After years of instruction in the faith, his brother friars received the New Guineans into the faith and soon thereafter, the new Catholics encountered other Christians in the country that were non-Catholics.
“These neophytes were shocked and scandalized to realize that Christians were divided,” O’Malley recalled. “They went back to the missionaries and expressed their disappointment and indignation.”
“The friars immediately realized that we take disunity for granted but we should be scandalized by it the way that these very primitive people were,” he said.
Echoing the Pope’s message
The 73-year old Capuchin friar is one of Pope Francis’s closest advisors and used his homily to echo Francis’s call to build a “culture of encounter” and one that is welcoming of all people, especially the marginalized.
During his homily, O’Malley extoled the life of Dorothy Day as a primary example of what a culture of encounter can look like in a tangible way, and he told Crux that he believes her witness could be instrumental in bridging the divides within the U.S Catholic Church.
“One of the great things about the figure of Dorothy Day is how she brought people together who were so diverse — intellectuals, wealthy benefactors, homeless, the mentally ill, immigrants, street people,” O’Malley said.
“She was able to recognize their humanity and to emphasize what unites us rather than what divides us. Our desire to serve the Lord’s poor can be a bridge for people who have different ideological viewpoints, and they can come together to work together and accomplish the will of Christ in the way that they recognize Christ in the suffering, the poor, and the homeless,” he told Crux.
O’Malley also used his homily to plug Francis’s 2015 encyclical Laudato si’ as an essential pastoral resource for combatting fragmentation. While the document has been singularly labeled by many as an environmental document, Laudato si’ argues that “everything is connected,” offering a consistent ethic of life that promotes care for both embryos and the ecosystem alike.
“The average U.S. household has about 50 tons of carbon monoxide released into the atmosphere each year. To my generation, that kind of concept seems rather exotic, but in the future, I’m sure the prophetic document of Pope Francis, Laudato si’, will only serve to reinforce the urgency of the situation,” said O’Malley during his homily.
“Just as each individual can contribute to the poisoning of the atmosphere, each individual also has, what I call, the Tikkun Olam footprint. Tikkun Olam is the Jewish concept of our mission to repair the world,” he said.

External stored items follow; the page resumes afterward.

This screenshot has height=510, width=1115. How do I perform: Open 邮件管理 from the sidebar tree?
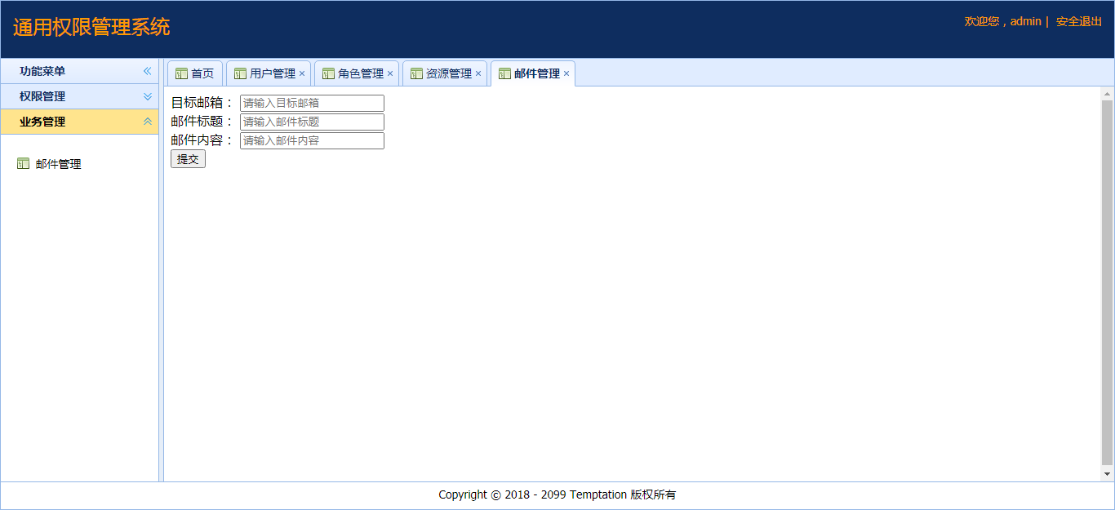click(58, 164)
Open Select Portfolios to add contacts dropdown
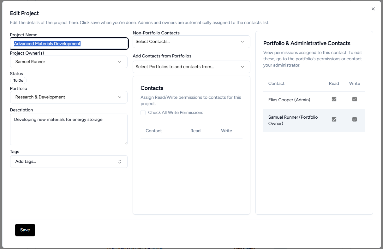 [x=191, y=67]
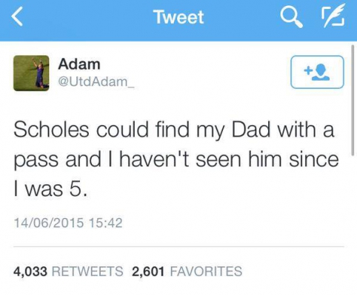Image resolution: width=357 pixels, height=295 pixels.
Task: Click the 14/06/2015 date stamp
Action: point(49,223)
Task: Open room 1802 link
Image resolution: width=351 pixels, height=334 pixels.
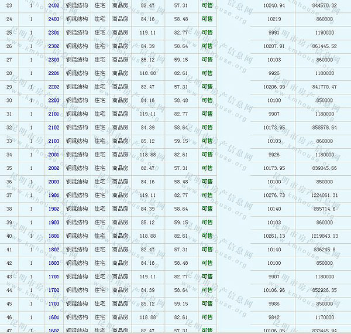Action: click(x=53, y=250)
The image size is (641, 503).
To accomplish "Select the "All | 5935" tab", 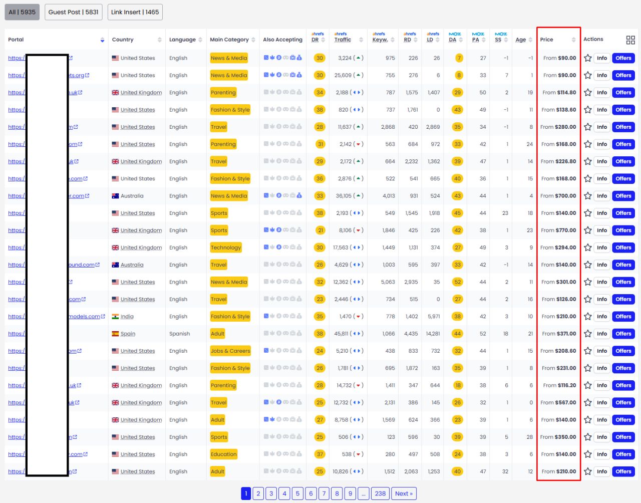I will click(22, 12).
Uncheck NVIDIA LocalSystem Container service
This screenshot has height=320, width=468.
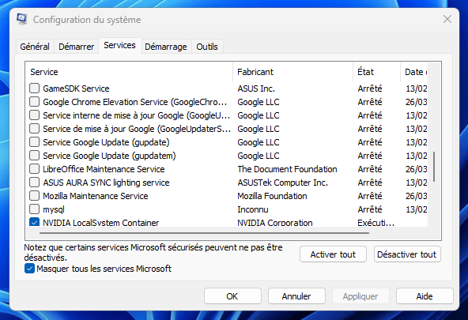[34, 222]
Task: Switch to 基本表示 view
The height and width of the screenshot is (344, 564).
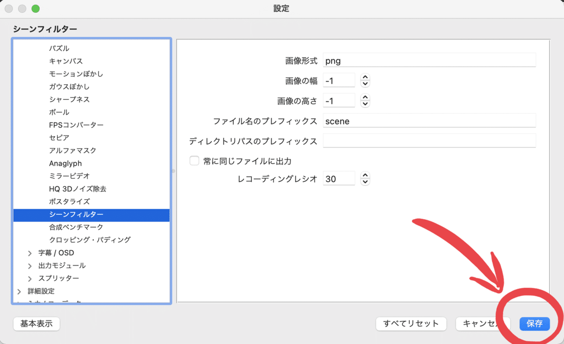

O’Malley told Crux that he believes that call to repair the world as put forth in Laudato si’ resonates particularly well with younger generations.
“Being in Boston where we have the youngest population in the United States, I’m very aware as to how much this theme resonates with our young people,” he said. “Being able to introduce them to the Magisterial teaching of the Church through a document like Laudato si’ is a wonderful thing, and I think we need to promote this.”
“I think as time goes on that more and more interest will be focused on this great message of the Holy Father,” he added.
Scandalized by disunity
Closing out his homily, O’Malley said that the most compelling witness and expression of the faith and, indeed, the key to unity, is found in what Francis has labeled “the art of accompaniment” or “closeness” with other people.
“The authenticity of our encounter with Christ is validated by our own determination to lead others to the Lord,” he said. “We will never achieve unity without closeness and the demands that that will make upon us.”
“Christ at the first Eucharist prayed for unity among his followers. And if we are not unified in our mission, our mission is hobbled and the proclamation of the gospel comes across either as a whisper or as cacophony,” said O’Malley.
“We need to be like those natives in Papua New Guinea who are scandalized by disunity and impatient to overcome it.”